What Is Not The Gospel

Do we make secondary issues the Gospel? Let’s plunge into the Deeper Waters and find out.

Recently, I wrote about the topic of “What is the Gospel?” At this point, I think it’s important to answer what it is not. Now when I say the Gospel is not X, that does not mean that X is unimportant. X could be an issue worth studying on its own. It could even be something that is true. What I am saying is that we don’t want to marry it to the Gospel where that if X is not true, then we have no Christianity. So what are some things that the Gospel is not?

First, the Gospel is not inerrancy. Again, this does not mean that that is false, but it does mean that an error in the Bible does not mean we pack it all up and go home because Jesus did not rise from the dead. As I have said before, imagine going up to a skeptic. Their argument that Jesus didn’t rise? The Bible has errors in it. (This does happen. Someone like David McAfee in his book Disproving Christianity, which I have dealt with, argues against Christianity not by even touching the resurrection but by listing Bible contradictions.)

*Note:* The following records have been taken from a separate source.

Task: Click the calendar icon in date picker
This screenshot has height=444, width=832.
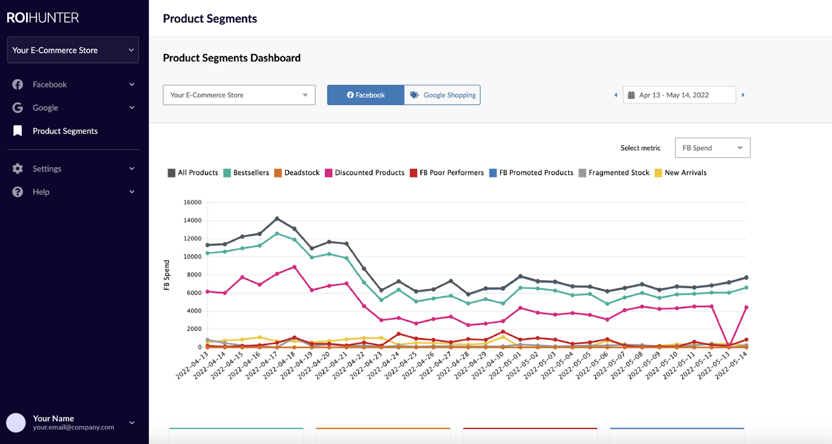Action: click(x=631, y=95)
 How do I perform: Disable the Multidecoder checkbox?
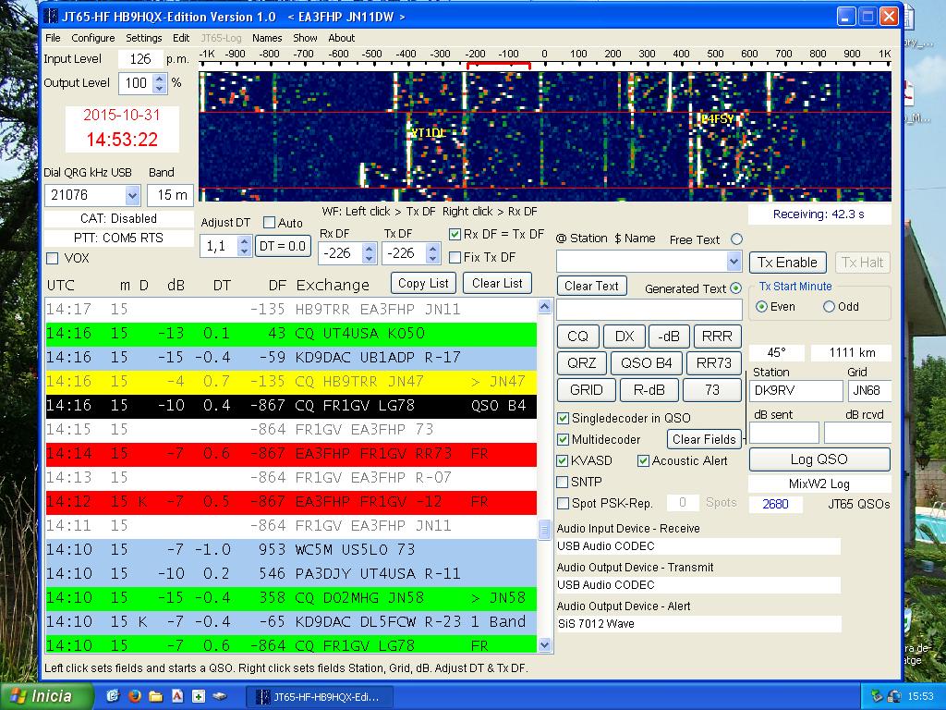pos(562,439)
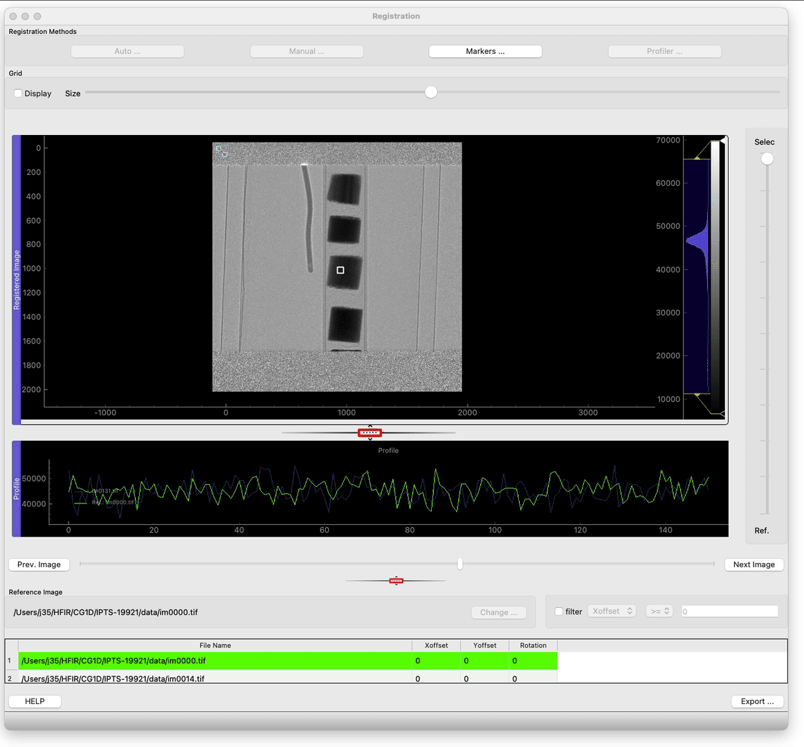Viewport: 804px width, 747px height.
Task: Click the vertical Selec/Ref opacity slider knob
Action: pos(767,159)
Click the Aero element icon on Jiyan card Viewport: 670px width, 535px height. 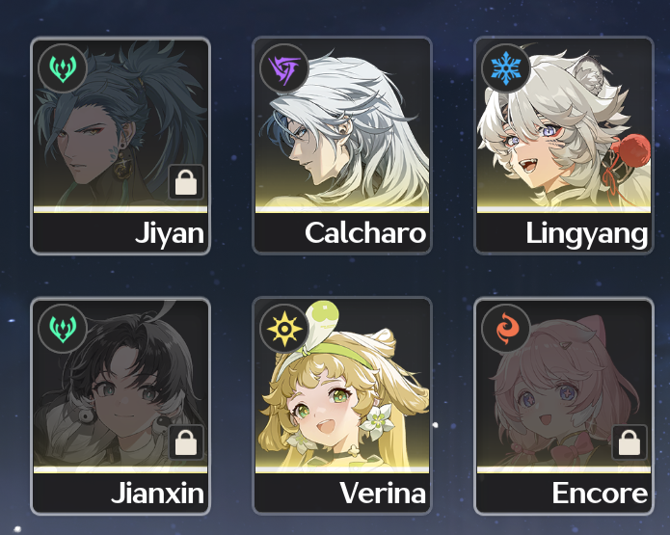click(x=63, y=68)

Suppose you respond to this person who has given you a web site of 101 Bible errors by going off and researching all of those errors and proving to your opponent’s satisfaction even that they are not errors. Will he convert? No. He’ll just go get another list of 101 errors. You will in turn be playing “Stump the Bible Scholar” over and over. In fact, you will STILL have to prove the resurrection lest he say that treating the resurrection as a fact is an error.

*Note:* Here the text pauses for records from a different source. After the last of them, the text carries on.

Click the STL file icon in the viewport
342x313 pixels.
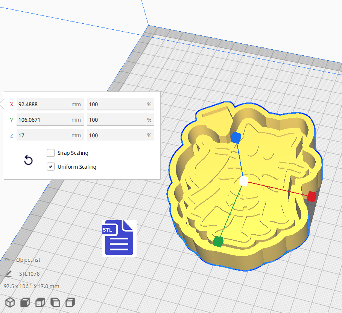[x=119, y=238]
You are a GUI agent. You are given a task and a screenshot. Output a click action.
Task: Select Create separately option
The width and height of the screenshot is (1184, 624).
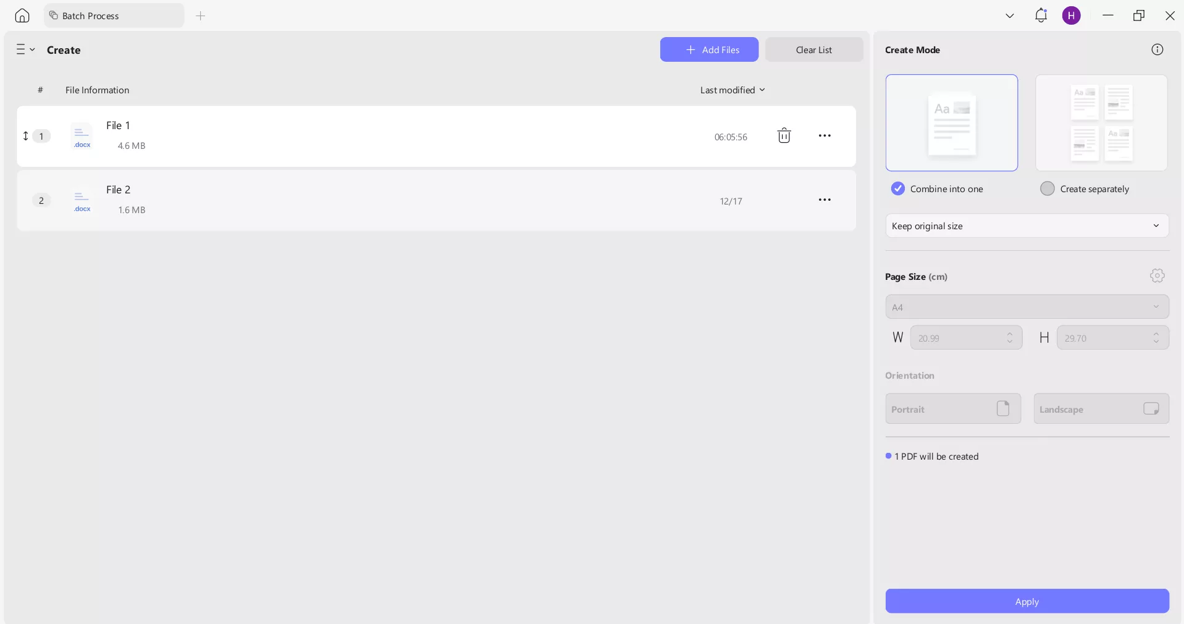1048,188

There are also plenty of devout Christians who do not believe in inerrancy. I disagree with them, but I don’t doubt their sincere love for Jesus. Of course, I am not opposed to Biblical reliability or anything like that, but the Bible is not an all-or-nothing game.

Creation is also not the Gospel. This is a big one in that we often think that unless the world was created in six literal days a few thousand years ago, then Christianity is false. Not for a moment. Someone still has to answer the question “What do you do with Jesus?” We all still have to explain the historical data surrounding Jesus.

Creation is a big one because so many ministries make their focus on creation. It’s as if if evolution were proven to be true, we would all be doomed. How would evolution show Jesus didn’t rise from the dead? The historical evidence is still right there. It still has to be explained somehow.

By the way, I mention young-earth creationism specifically because that’s usually the one this gets married to, but I would say the same if you married Christianity to old-earth creationism or to theistic evolution. Again, I am not saying don’t care about your view of creation or that it doesn’t matter. I’m just saying it’s not an essential.

Calvinism or Arminianism is not the Gospel. For the former, you can actually see a lot of Calvinists out there saying “Calvinism is the Gospel.” Well what does that mean for those of us who aren’t Calvinists? We don’t believe the Gospel then? Are we just second-rate Christians? What exactly?

Calvinism might explain how a person comes to believe, but how does that explain what happened to Jesus? It doesn’t. A Calvinist and an Arminian could use the exact same arguments for the resurrection of Jesus. Of course, I have many friends who are devout Calvinists and I have no wish to dissuade them from that, but I just caution them to please not marry it to the Gospel. Calvinists usually are the main ones doing this, but I’d say the same to Arminians and in fact to Molinists as well.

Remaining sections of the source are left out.